Telles sont les principales questions que ce séminaire se propose d’éclairer par une série d’exposés suivis de débats.
La notion d’« égalité » est une référence centrale du discours politique actuel et donne lieu à de multiples utilisations : « égalité citoyenne », « égalité sociale », « égalité des chances »… Comment s’y reconnaître dans ces différents usages ?
La démocratie met en œuvre le principe selon lequel tous les citoyens ont un droit égal aux libertés fondamentales garanties par la Déclaration des droits de l’homme et du citoyen de 1789 et la Constitution. Les citoyens sont égaux devant la loi qui doit être la même pour tous. Ils ont droit de participer à la formation de la loi, essentiellement par le suffrage universel, et à l’exercice des fonctions publiques.
Depuis le XIXe siècle, le domaine de l’égalité s’est élargi à la sphère économique et sociale à travers l’idée de justice sociale. Aux principes fondateurs de la démocratie se sont ajoutés des droits sociaux prenant en compte les inégalités économiques et sociales et affirmant le droit d’obtenir un emploi et à des moyens convenables d’existence (préambule de la Constitution de 1946).
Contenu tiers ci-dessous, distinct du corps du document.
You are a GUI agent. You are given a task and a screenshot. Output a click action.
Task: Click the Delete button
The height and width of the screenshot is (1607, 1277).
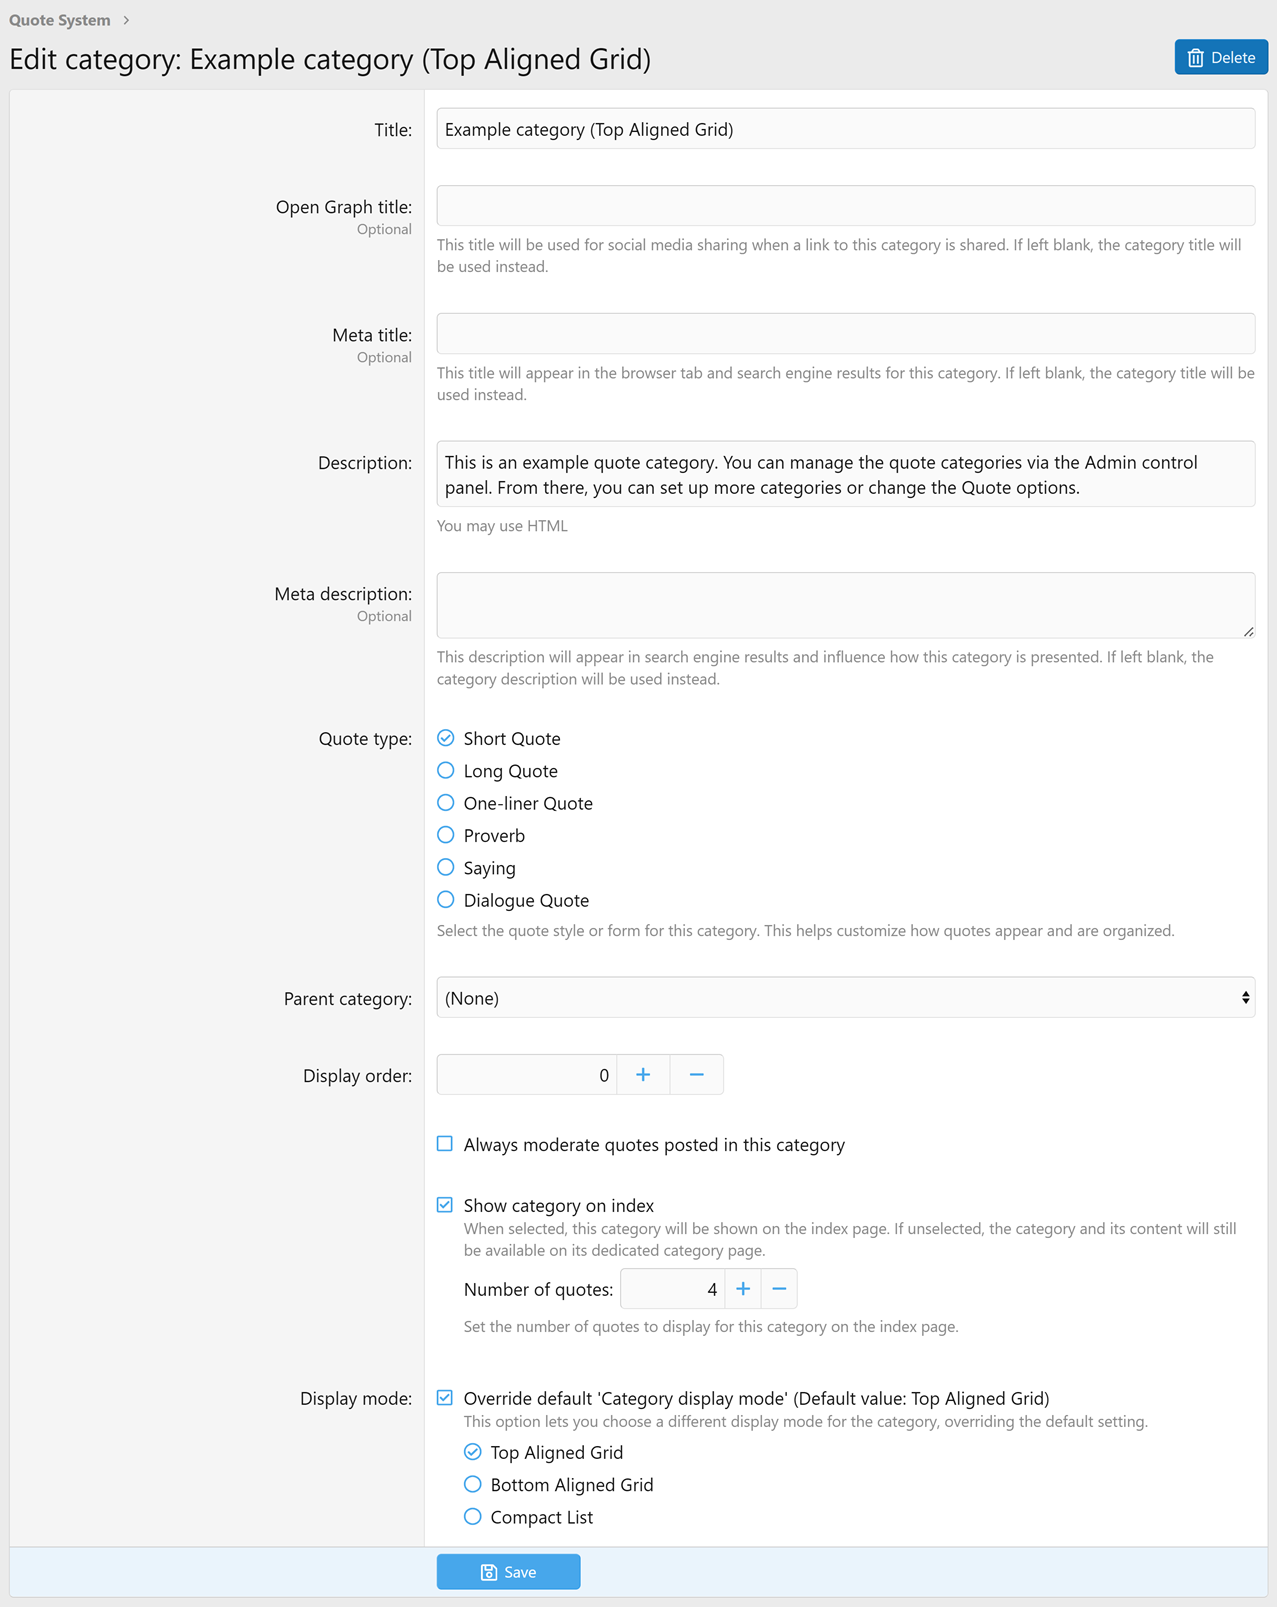coord(1221,57)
Depuis les années quatre-vingt, le discours politique met en avant la notion d’« équité » et d’« égalité des chances », sans que cette notion ait fait l’objet d’un éclaircissement théorique suffisant. Constatant les effets déstructurants de la crise, le rapport du Conseil d’État pour 1996 sur le principe d’égalité s’interroge sur « la portée d’une égalité conçue comme une égalité des droits », et « si une meilleure égalité des chances n’apporterait pas aux problèmes économiques et sociaux de la société contemporaine une réponse plus équitable ». L’« égalité des chances » est au centre des politiques publiques et est associée au principe de « discrimination positive » dans le domaine économique et social (« donner plus à ceux qui en ont moins »). Cette politique met en pratique des traitements différenciés en faveur des catégories les plus défavorisées, dans la politique de la ville et la politique d’établissement de zones d’éducation prioritaires dans les quartiers défavorisés à fort taux d’échec scolaire. À ces évolutions s’ajoutent des références à l’égalité plus équivoques. La critique de l’élitisme dans le domaine de l’école et de la culture débouche sur un discours démagogique qui, au nom de l’égalité, prône le « droit à la réussite » pour tous et développe l’égalitarisme. Enfin, au nom de l’« égalité », l’affirmation de différences ethniques, culturelles, sexuées, liées à des communautés ou des groupes minoritaires, s’accompagne de la revendication d’une « discrimination positive » dans le domaine professionnel et politique.
Le séminaire de Politique Autrement se propose d’examiner de plus près ces évolutions et ces différentes approches, en essayant de clarifier le principe d’égalité et les enjeux des débats auxquels il donne lieu.